I had a quintuple bypass about 2.5 years ago. My chest is often sore and the skin around the incision is usually tender to the touch. I am concerned that I might get some heart symptoms but will not be able to recognize them by confusing them with the soreness. Is there anything I can do?
Have you talked with your cardiologist recently about this soreness? If not, I would call him or her and explain the soreness. Also, if you've been having any shortness of breath with or without exercise, make sure to let the doctor know that as well.
I would be interested in what others who've had heart surgery have to say about this soreness. I know my Mom (who is now 82 years old) still rubs her chest sometimes (she had triple bypass back in Dec. 2007) and when I ask her if she's OK or having chest pain, she says she's not having any pain or pressure, the incision "just feels a little funny" and rubbing/massaging it helps.
I do know that about a month after my Mom's heart surgery, she was also rubbing her chest and I asked her if it felt like incision pain or chest pain. At first she hesitated/wasn't sure and then said, chest pain. Ended up hospitalized for a few days for an arrhythmia and medication adjustment.
Is this tenderness and soreness new, or have you had it off and on since your heart surgery? If it's new since you've last seen your cardiologist, I think it's a good idea to have a check up just to make sure everything's OK.
I have had the soreness likely from day one - it is not new. I expected it to go away, but it has not. If I set at my computer for too long or sit in a funny position while watching TV, I notice it more. I have no shortness of breath anytime. I keep thinking the soreness will go away. My cardiologist has no easy fix for it he says.
I had mine in sept 07 and sometimes it feels overly itchy, sometimes hot like it's burning and sometimes quite sore to the touch. Personally I think it's the nerves which were cut for the surgery, it's as though some signal pain instead of hot/cold and sometimes they transmit heat signals instead of feeling being touched.
Thanks, Ed. My surgery was in Oct 2007. What you describe is like my symptoms. I also heard that it could be from cutting the nerves. Of course, I can live with it. What concerns me, however, is not being able to discern if I am having trouble again. It may be that I will have to rely on shortness of breath or my regular checkups to catch any future problems.

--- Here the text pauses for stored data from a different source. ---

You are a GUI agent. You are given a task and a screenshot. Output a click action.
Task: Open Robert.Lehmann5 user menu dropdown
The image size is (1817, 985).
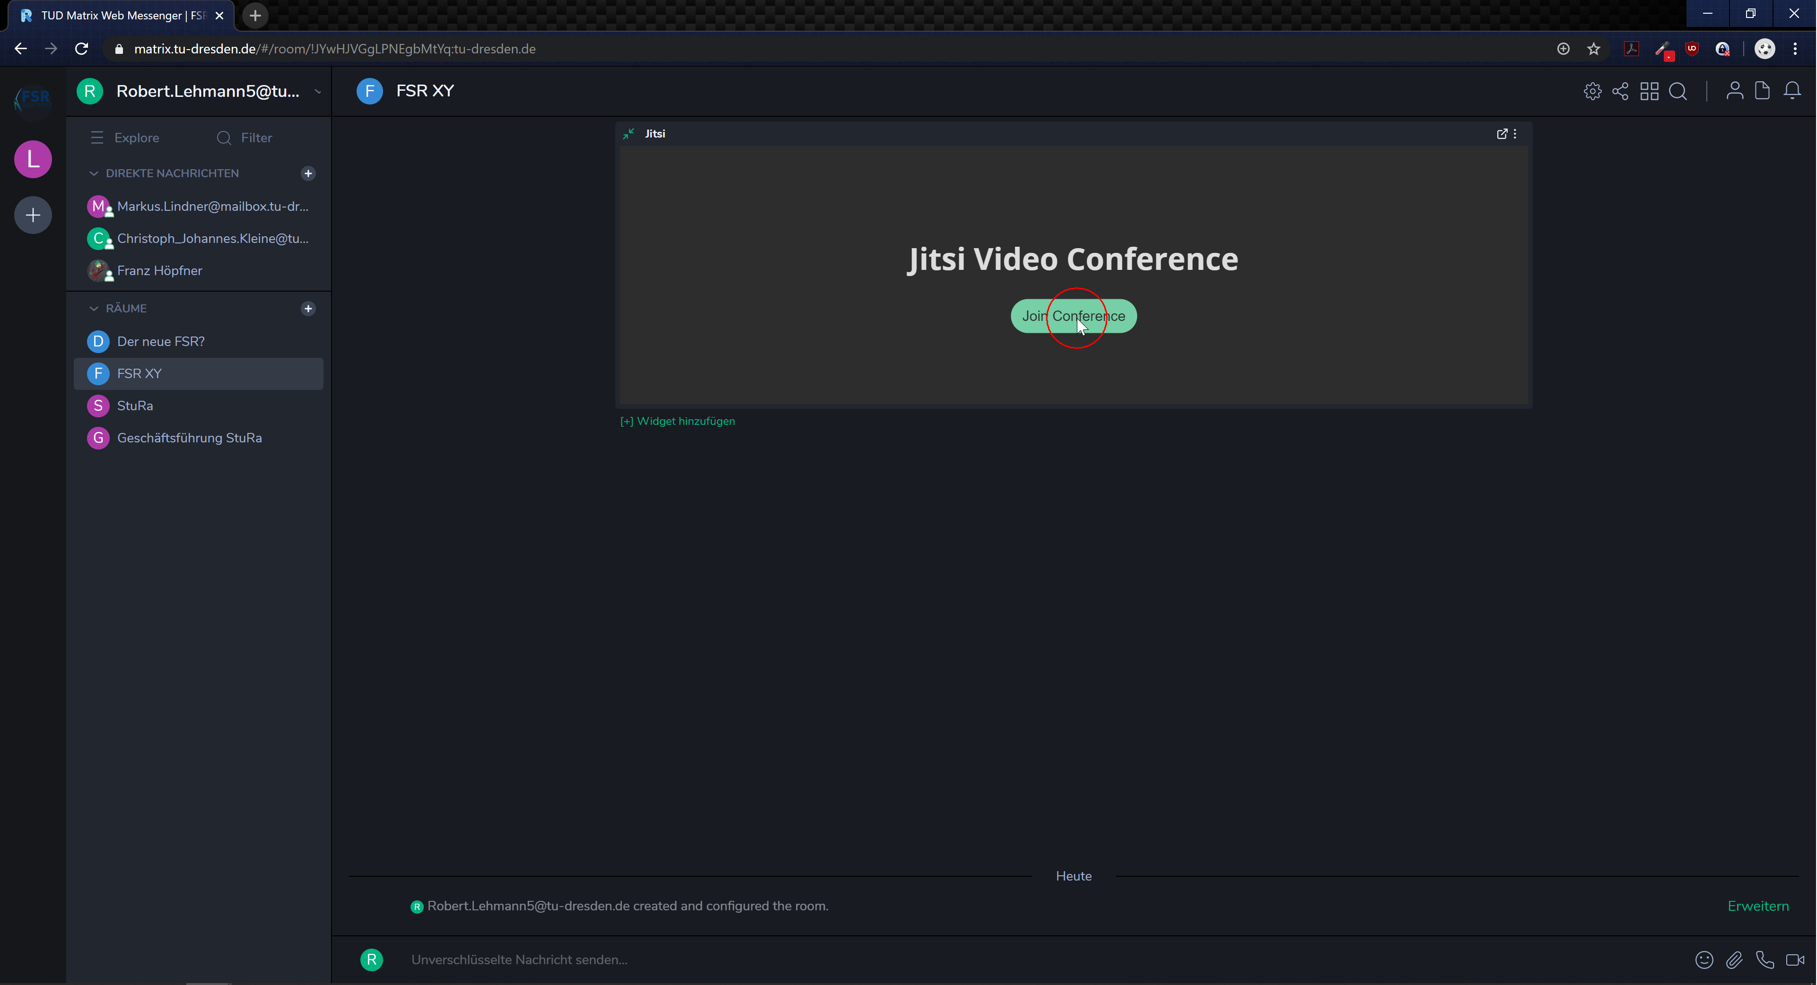(317, 92)
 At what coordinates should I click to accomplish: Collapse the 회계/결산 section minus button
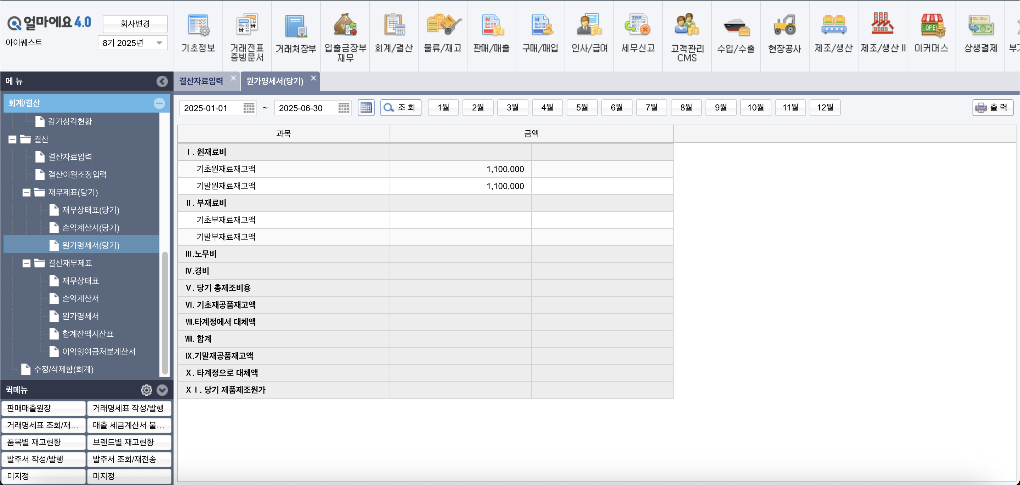pyautogui.click(x=159, y=103)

In fact, my arm hurt a little and my left pinkie was numb a couple of days ago so I went to see my doc. My ekg was normal. I did do a nuclear stress test yesterday and did well (but have not seen the results yet). I am also going in for an ultrasound tomorrow. If I don't hear from my doc today, my guess is that the pictures did not show change from two years ago when we did a baseline stress test. That will give me an all clear I believe.
I can tell you that if any part of your bypass develops problems you will not be able to dismiss it as anything else, it will be really obvious. My bypass failed after 3 months, all 3 vessels became ineffective, and the sudden impact shocked the life out of me. I was walking home at the time and was suddenly on my knees gasping for air. I honestly believed my time was up. Angina was very strong, but strangely enough, it seemed to settle down after a couple of minutes. I was then back in exactly the same condition I was prior to bypass surgery. Thank God the collaterals that developed to feed my LAD hadn't closed down, or I would be playing a harp in the clouds now.
I think I need to add a little more detail here though, as I've probably scared the wits out of you. For about three weeks, I noticed how I was gradually becoming more short of breath when walking up hills and doing exercises at rehabilitation. I kept telling them something didn't feel right and they said everything I'm going through is normal. Even the surgeon said everything is fine, I just need to get fit again. So, you do get a gradual early warning at first but if you feel anything is wrong, don't listen to anyone saying it's all normal. Only you know your own body.